None of this is to pretend Alpine doesn’t have options. If the form stalls or the errors stack up, they could yet take a late-season look at another youngster, with Paul Aron often whispered as the next in line. But that’s a contingency, not the plan. The plan is to let Colapinto keep climbing.

It’s worth remembering how we got here. The Williams cameo set expectations on fire, not least because it came free of pressure. Colapinto arrived with low noise and left with big headlines and even bigger links—at one point Red Bull included. Hype can be a cruel mistress. Briatore himself admitted the team might’ve piled it on: “Maybe we put too much pressure on him… Sometimes we underestimate the human part of the driver.”
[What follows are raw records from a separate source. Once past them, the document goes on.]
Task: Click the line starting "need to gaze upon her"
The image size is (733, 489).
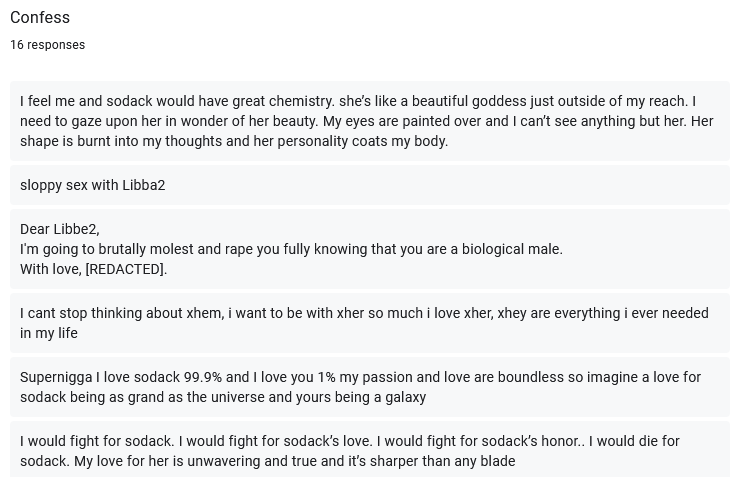Action: click(x=366, y=121)
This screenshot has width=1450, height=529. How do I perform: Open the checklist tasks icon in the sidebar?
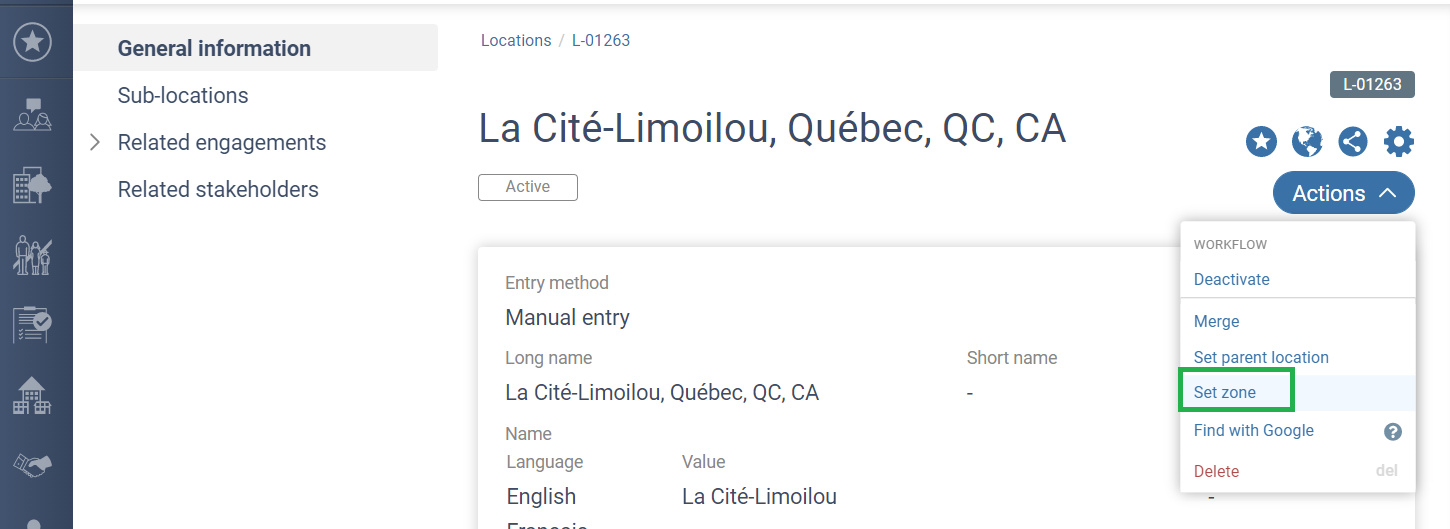pyautogui.click(x=33, y=325)
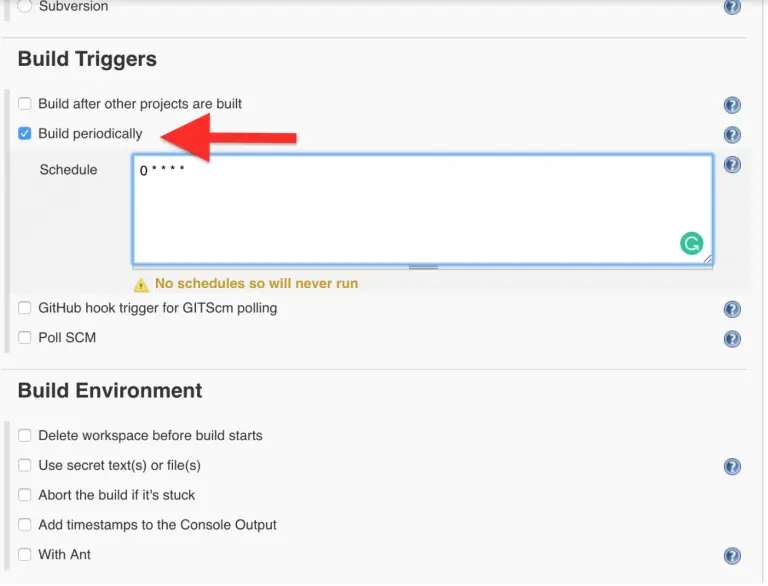Show help for Poll SCM option
This screenshot has height=586, width=768.
[x=732, y=339]
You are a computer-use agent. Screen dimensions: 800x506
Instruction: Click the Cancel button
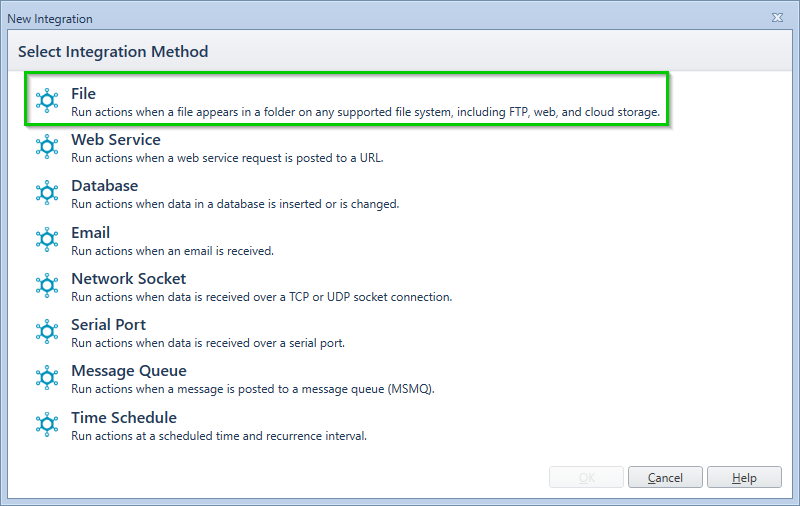665,477
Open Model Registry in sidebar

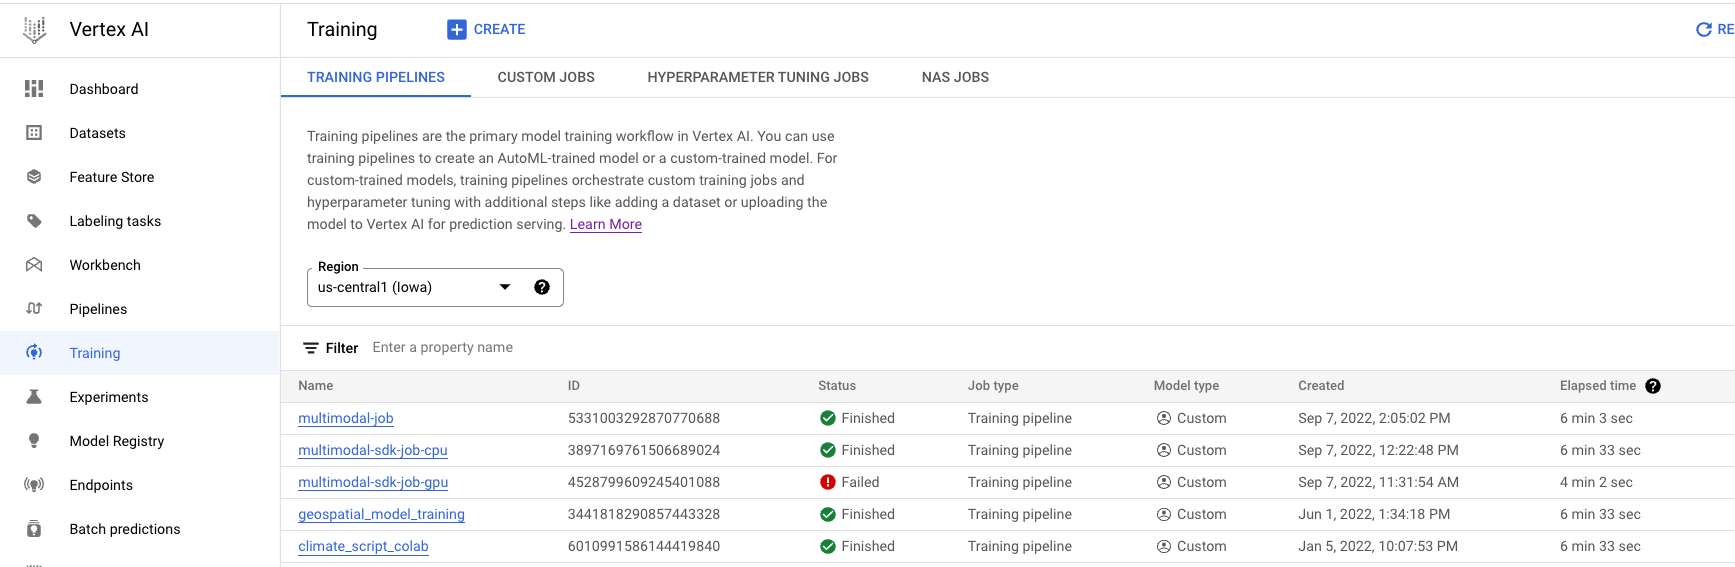(116, 441)
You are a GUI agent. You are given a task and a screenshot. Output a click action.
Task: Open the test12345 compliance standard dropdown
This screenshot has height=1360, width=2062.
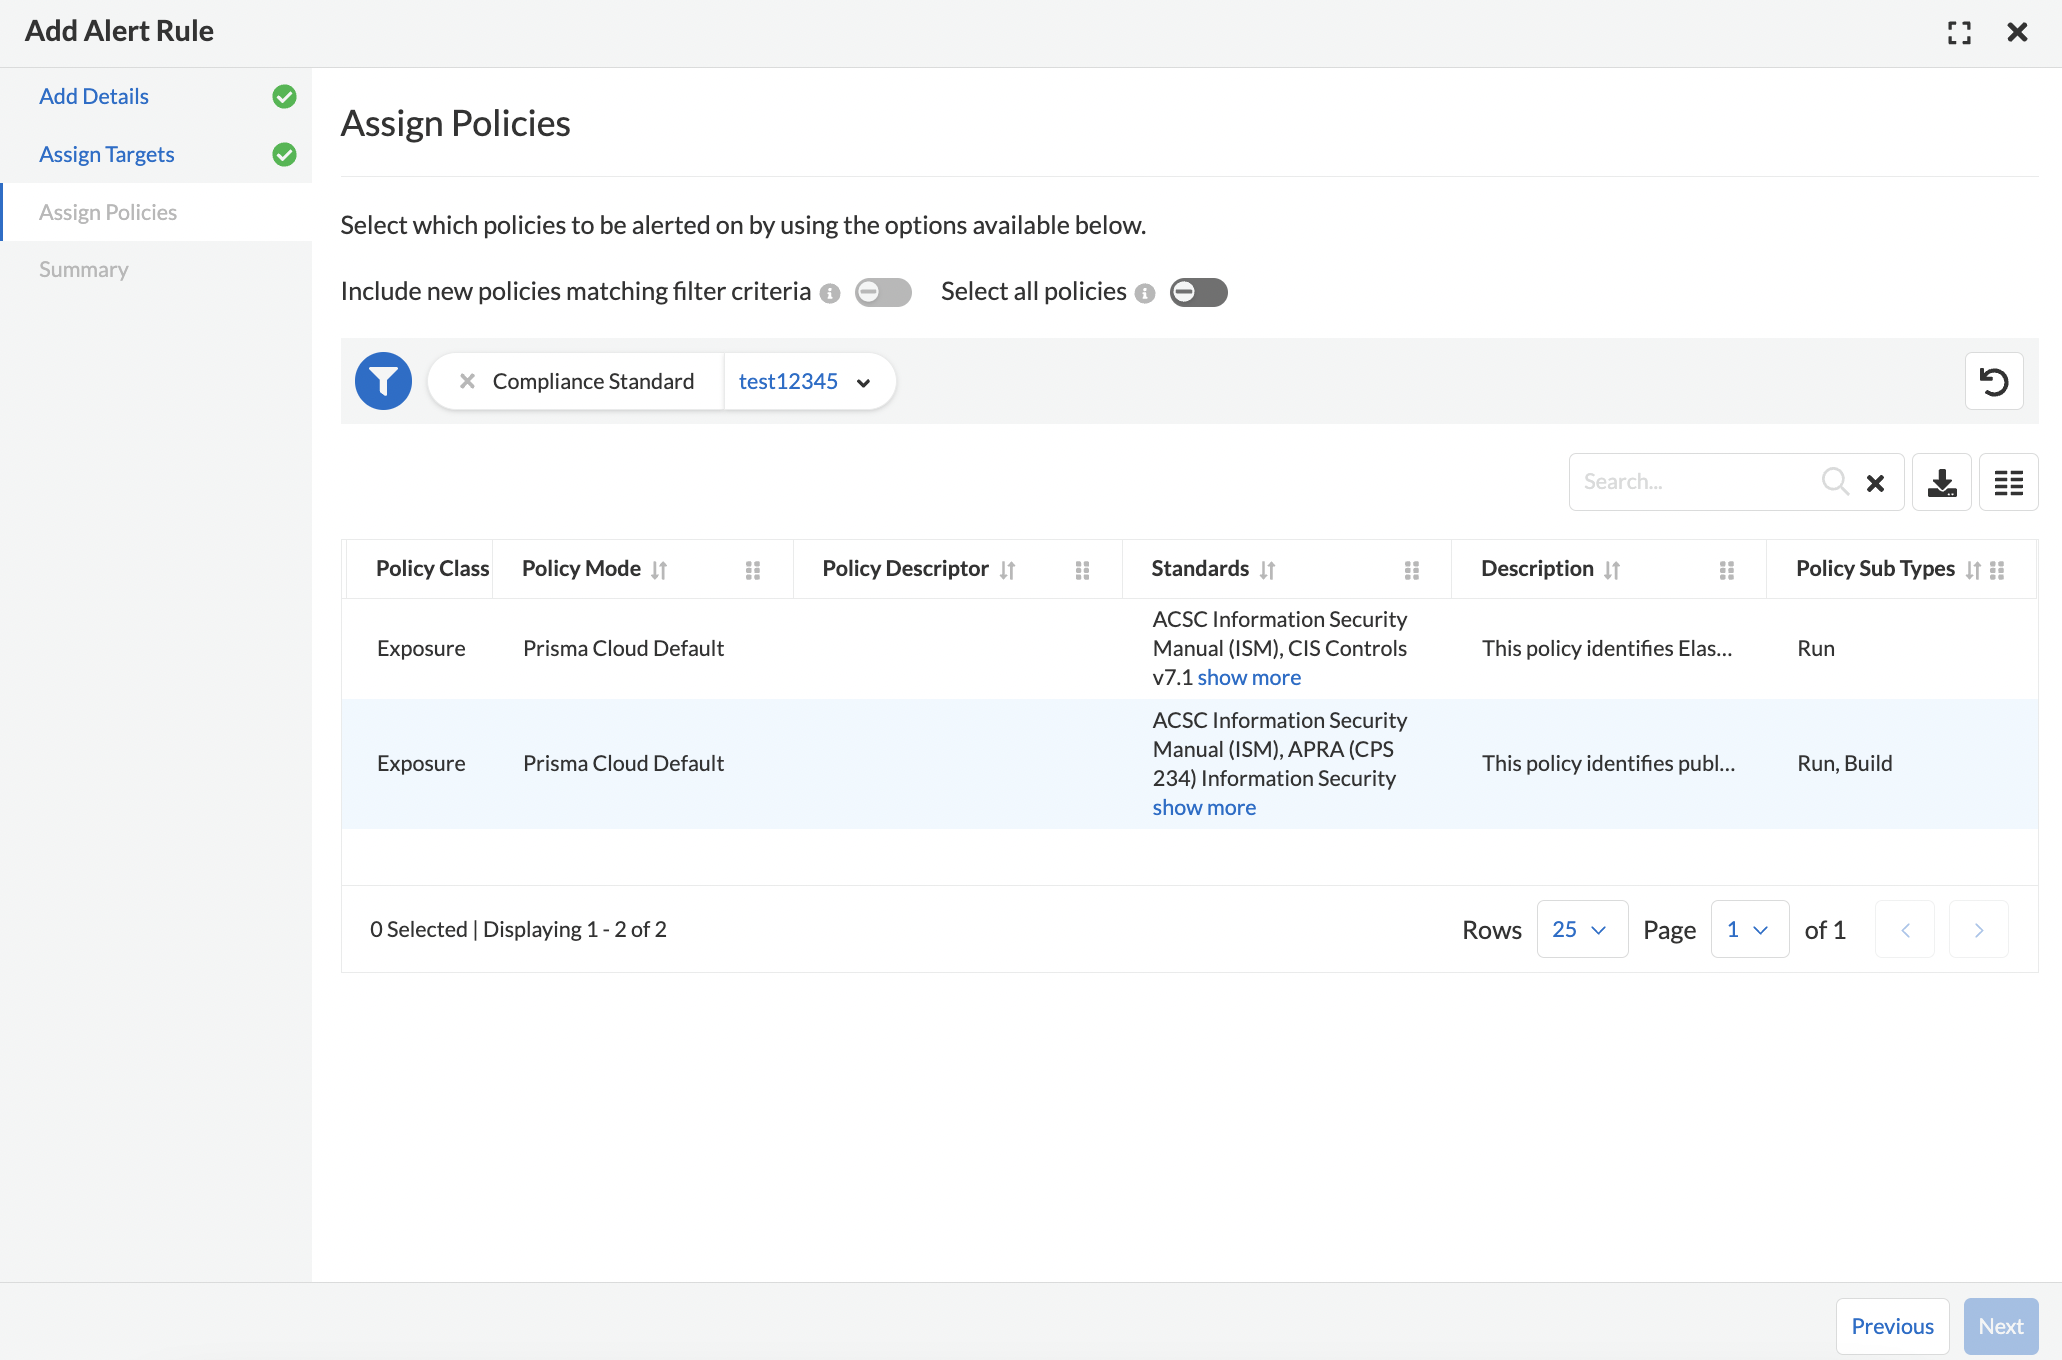click(x=806, y=381)
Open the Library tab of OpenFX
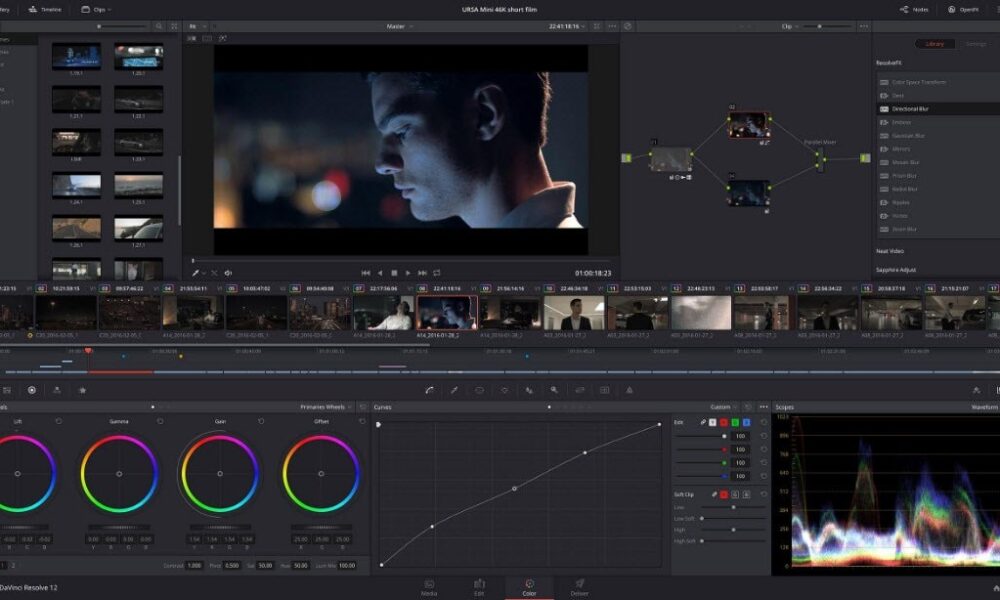 [x=933, y=44]
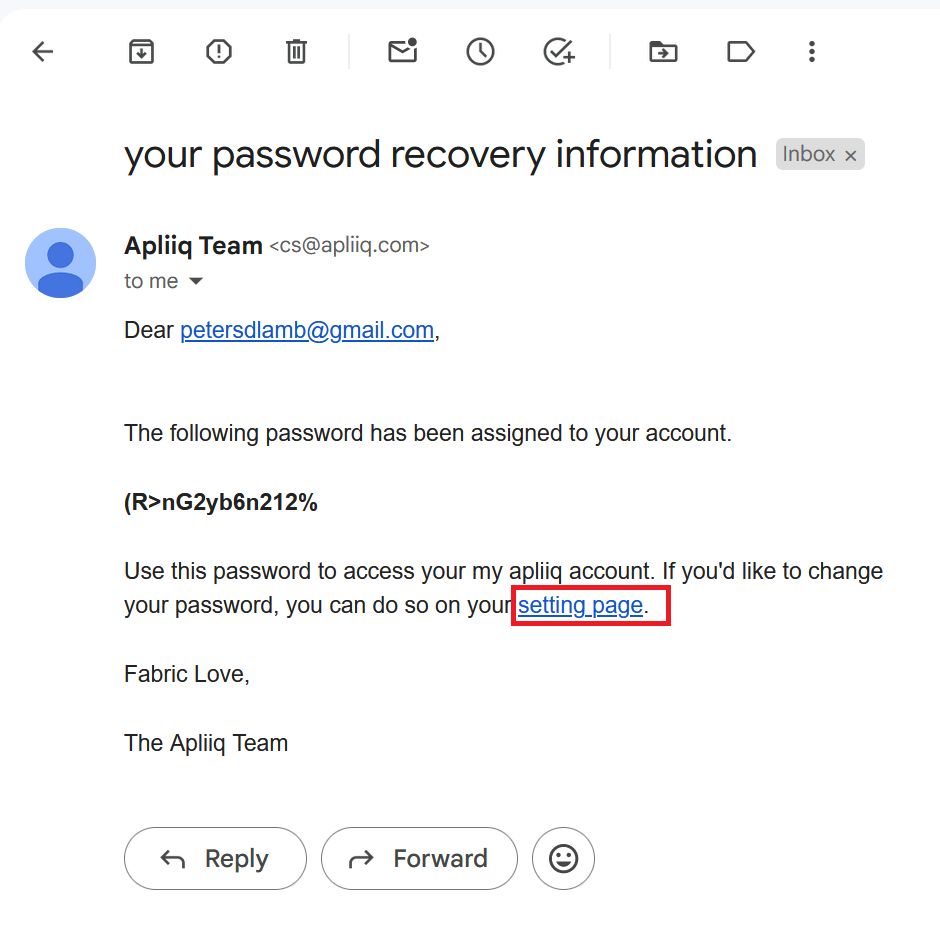
Task: Open the petersdlamb@gmail.com link
Action: click(307, 331)
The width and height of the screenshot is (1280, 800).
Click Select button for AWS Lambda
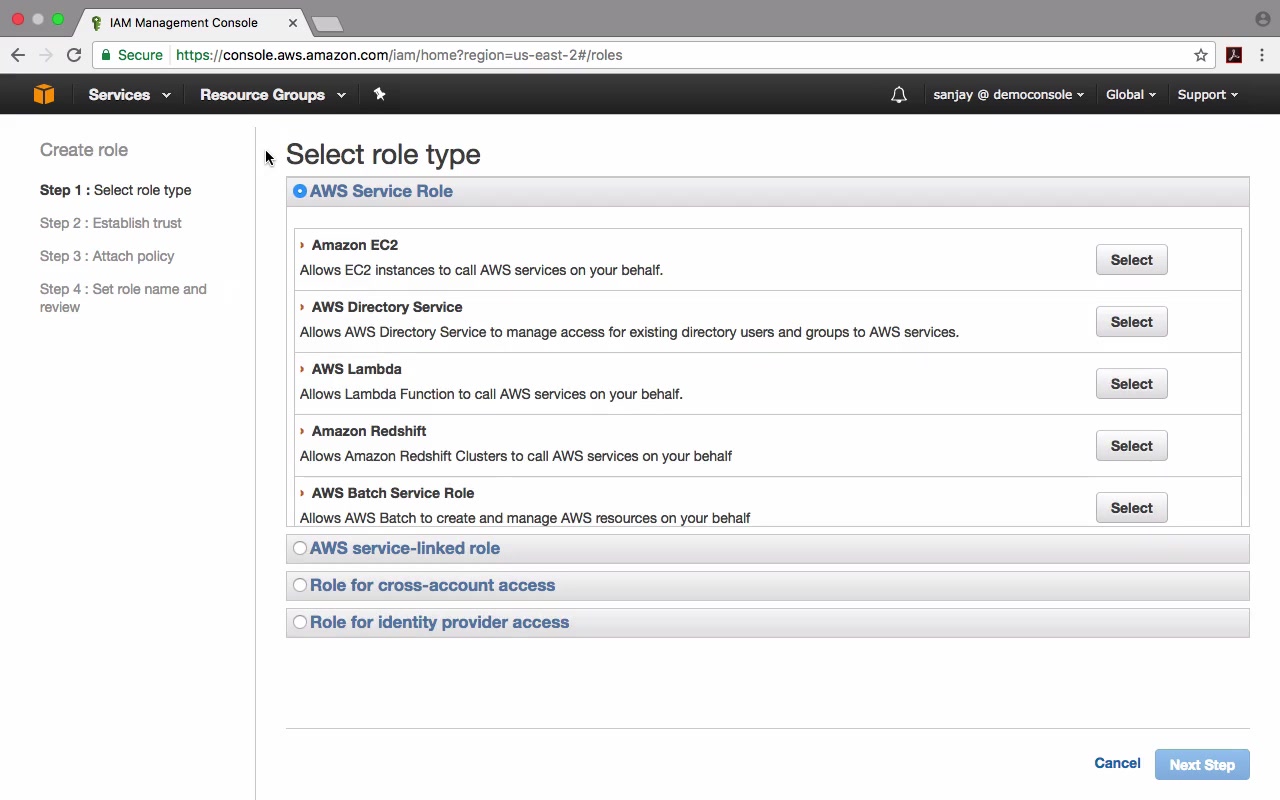[x=1131, y=384]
So, where are we? Somewhere between blunt realism and guarded belief. Colapinto isn’t delivering what Alpine ultimately expects from that seat—yet—but he’s shown enough growth to hold the room. If Briatore really wanted rid, history suggests he’d have done it already.

There’s a version of this story we’ve seen before: young driver takes the hits, finds a rhythm once the calendar loops, and uses a regulation reset to reset his own game. Alpine, a team desperate for clear direction, could do with that kind of arc. Gasly is the reference. Colapinto’s job is to make the gap boringly small, week after week.

He knows it. Briatore knows it. And for now, that’s enough to keep the door open to 2026.